VI.The Evolving Role of Accounting Serving Investors in a Data Driven World

To effectively serve investors, accounting must adapt to the changing landscape. This includes incorporating sustainability accounting, defining metrics to express company performance on material sustainability topics, and ensuring reasonable investors have access to decision-useful information. The shift towards predictive analytics means investors are increasingly focusing on forward-looking data rather than solely relying on historical audit data, thus altering the demands on financial accounting and managerial accounting practices.

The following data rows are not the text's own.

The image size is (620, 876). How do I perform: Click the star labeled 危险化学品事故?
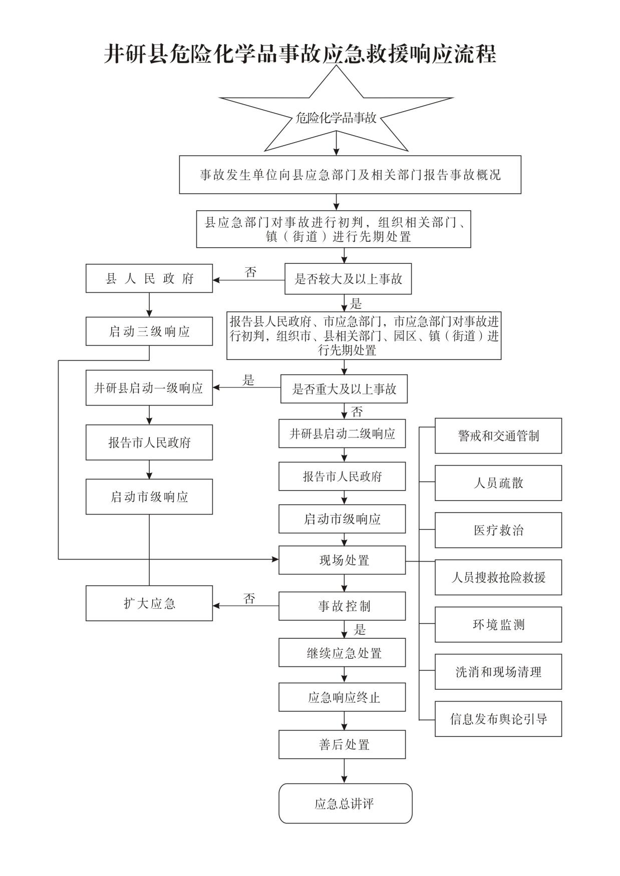point(336,118)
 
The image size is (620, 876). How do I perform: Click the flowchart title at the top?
point(300,54)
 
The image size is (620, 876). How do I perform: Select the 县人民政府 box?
point(149,278)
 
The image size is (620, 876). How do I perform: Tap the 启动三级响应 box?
point(149,331)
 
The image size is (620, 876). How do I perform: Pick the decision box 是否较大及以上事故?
point(348,279)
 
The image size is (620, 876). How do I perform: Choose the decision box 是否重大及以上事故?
point(344,389)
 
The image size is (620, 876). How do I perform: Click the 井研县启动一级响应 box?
point(149,388)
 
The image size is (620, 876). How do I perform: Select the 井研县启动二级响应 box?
point(342,433)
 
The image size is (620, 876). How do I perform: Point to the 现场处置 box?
point(342,560)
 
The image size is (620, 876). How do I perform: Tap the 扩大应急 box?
point(149,603)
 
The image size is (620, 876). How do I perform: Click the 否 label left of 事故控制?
point(249,598)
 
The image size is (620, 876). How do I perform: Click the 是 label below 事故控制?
point(360,629)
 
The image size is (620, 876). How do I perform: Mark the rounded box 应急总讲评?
point(345,803)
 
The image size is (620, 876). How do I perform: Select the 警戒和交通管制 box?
point(498,436)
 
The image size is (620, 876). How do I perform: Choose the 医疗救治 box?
point(498,530)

1. The Need for Accounting to Adapt to Investor Demands

The section argues that to effectively serve investors in a data-driven world, accounting practices must evolve. The increasing availability of data and the growing sophistication of data analysis techniques mean investors are increasingly looking beyond traditional historical financial data. This shift necessitates a corresponding change in how accounting information is presented and used to inform investment decisions. The implication is that accountants must adapt their methods and the information they provide to meet these changing demands. This includes the integration of new methodologies and analytical tools to deliver more comprehensive and forward-looking insights, underscoring a move away from simply recording historical performance and toward anticipating and understanding future trends.

2. The Rise of Sustainability Accounting

The emergence of sustainability accounting is presented as a key element in this evolution. Sustainability accounting focuses on defining both qualitative and quantitative metrics that reflect company performance on material sustainability topics. This ensures that investors have access to relevant information to inform their investment strategies. The emphasis on providing decision-useful information highlights the importance of providing relevant and timely data that addresses the growing concerns of investors regarding environmental, social, and governance (ESG) factors. The focus on providing a fair representation of company performance on these important issues underscores the shift towards a more holistic and comprehensive approach to financial reporting, which goes beyond purely financial considerations.

3. Data Analytics and the Future of Business Decision Making

The section briefly mentions the different types of data analytics and their application in business decision-making. Descriptive analytics help understand past and current events, while diagnostic analytics focus on identifying the reasons behind specific outcomes. Predictive analytics, which is the main focus of the document, helps determine what is most likely to happen based on a series of variables. This highlights the increasing reliance on data-driven insights to inform business decisions at all levels. The integration of these analytical techniques into accounting practices is directly linked to the ability to better serve investors by offering more precise and timely information. This evolution requires accountants to possess the skills and tools to effectively utilize data analytics for informed decision-making.